### Exercise
Which lines of the entries hold the string "going"? Copy each one.
■ ■ ■ ■ ■
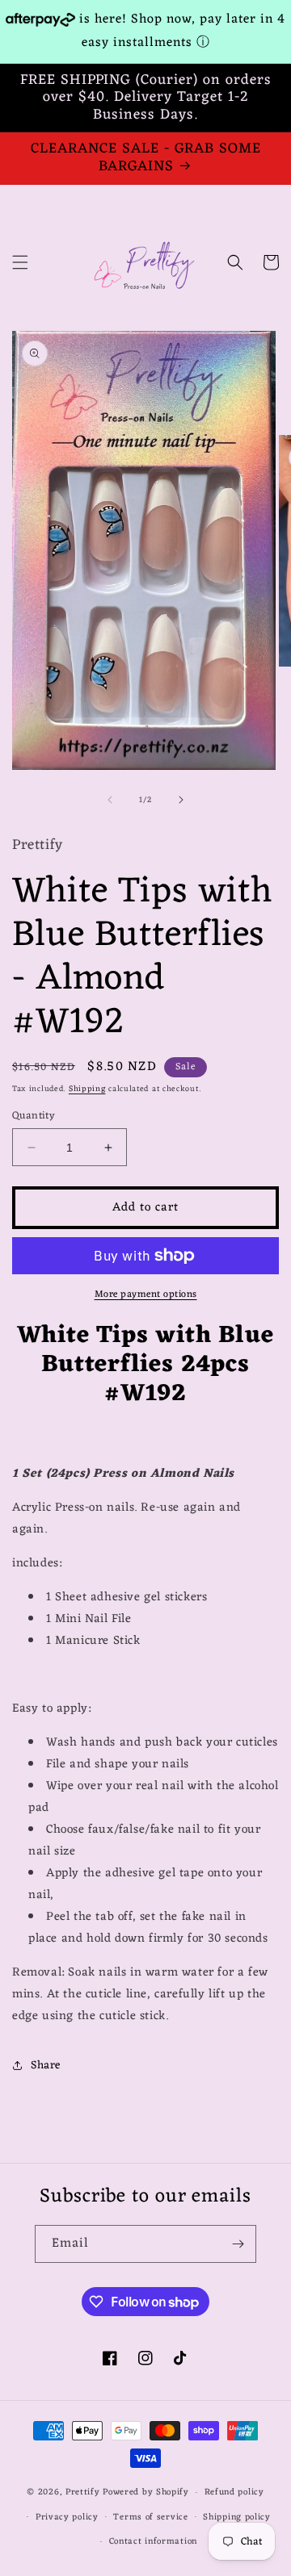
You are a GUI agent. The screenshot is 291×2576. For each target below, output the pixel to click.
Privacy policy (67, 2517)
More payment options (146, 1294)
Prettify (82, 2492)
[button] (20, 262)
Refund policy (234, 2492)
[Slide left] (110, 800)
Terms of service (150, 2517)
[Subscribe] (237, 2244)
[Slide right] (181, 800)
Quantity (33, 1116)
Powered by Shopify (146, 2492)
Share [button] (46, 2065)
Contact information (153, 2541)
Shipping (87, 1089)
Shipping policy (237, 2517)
■ ■ ■ ■ ■
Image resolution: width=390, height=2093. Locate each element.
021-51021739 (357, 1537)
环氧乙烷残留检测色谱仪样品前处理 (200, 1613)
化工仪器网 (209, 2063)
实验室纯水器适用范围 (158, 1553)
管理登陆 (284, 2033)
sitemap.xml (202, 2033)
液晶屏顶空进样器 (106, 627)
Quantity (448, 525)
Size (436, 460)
■ ■ ■ ■ ■
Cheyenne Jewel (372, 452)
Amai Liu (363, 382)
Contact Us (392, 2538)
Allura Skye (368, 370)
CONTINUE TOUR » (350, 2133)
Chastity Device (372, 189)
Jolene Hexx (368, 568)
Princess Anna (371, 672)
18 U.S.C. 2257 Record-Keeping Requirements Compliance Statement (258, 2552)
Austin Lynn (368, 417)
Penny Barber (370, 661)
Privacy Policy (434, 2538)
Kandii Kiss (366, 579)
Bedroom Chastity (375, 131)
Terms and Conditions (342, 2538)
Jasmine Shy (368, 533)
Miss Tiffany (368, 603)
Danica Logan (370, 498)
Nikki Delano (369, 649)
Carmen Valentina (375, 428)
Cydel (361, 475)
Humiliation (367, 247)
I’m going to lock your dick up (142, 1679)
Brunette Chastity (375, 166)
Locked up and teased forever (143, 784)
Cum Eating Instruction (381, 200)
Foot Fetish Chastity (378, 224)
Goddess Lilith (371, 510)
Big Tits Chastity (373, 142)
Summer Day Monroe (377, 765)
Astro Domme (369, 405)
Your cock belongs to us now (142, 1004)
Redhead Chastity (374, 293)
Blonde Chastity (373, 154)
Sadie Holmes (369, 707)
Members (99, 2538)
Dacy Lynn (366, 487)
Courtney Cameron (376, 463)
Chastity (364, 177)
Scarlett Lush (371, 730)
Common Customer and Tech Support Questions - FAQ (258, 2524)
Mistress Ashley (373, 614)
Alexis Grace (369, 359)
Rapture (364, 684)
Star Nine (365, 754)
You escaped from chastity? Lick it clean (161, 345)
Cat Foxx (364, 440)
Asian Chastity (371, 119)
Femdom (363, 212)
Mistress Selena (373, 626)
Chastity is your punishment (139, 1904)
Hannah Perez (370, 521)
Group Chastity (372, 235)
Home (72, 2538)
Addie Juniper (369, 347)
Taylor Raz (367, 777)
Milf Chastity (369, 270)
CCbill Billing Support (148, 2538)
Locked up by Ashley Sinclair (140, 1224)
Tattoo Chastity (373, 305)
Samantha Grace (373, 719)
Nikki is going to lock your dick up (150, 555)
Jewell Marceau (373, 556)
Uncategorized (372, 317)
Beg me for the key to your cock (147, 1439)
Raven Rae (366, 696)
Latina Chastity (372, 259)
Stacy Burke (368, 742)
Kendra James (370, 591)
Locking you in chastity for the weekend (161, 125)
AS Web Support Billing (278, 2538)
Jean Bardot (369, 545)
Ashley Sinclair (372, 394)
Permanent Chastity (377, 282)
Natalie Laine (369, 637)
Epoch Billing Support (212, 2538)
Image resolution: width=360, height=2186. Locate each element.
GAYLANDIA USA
■ ■ ■ ■ ■
### Problem solution
I’m going to lock your dick up (142, 1679)
Nikki is going to lock your dick up (150, 555)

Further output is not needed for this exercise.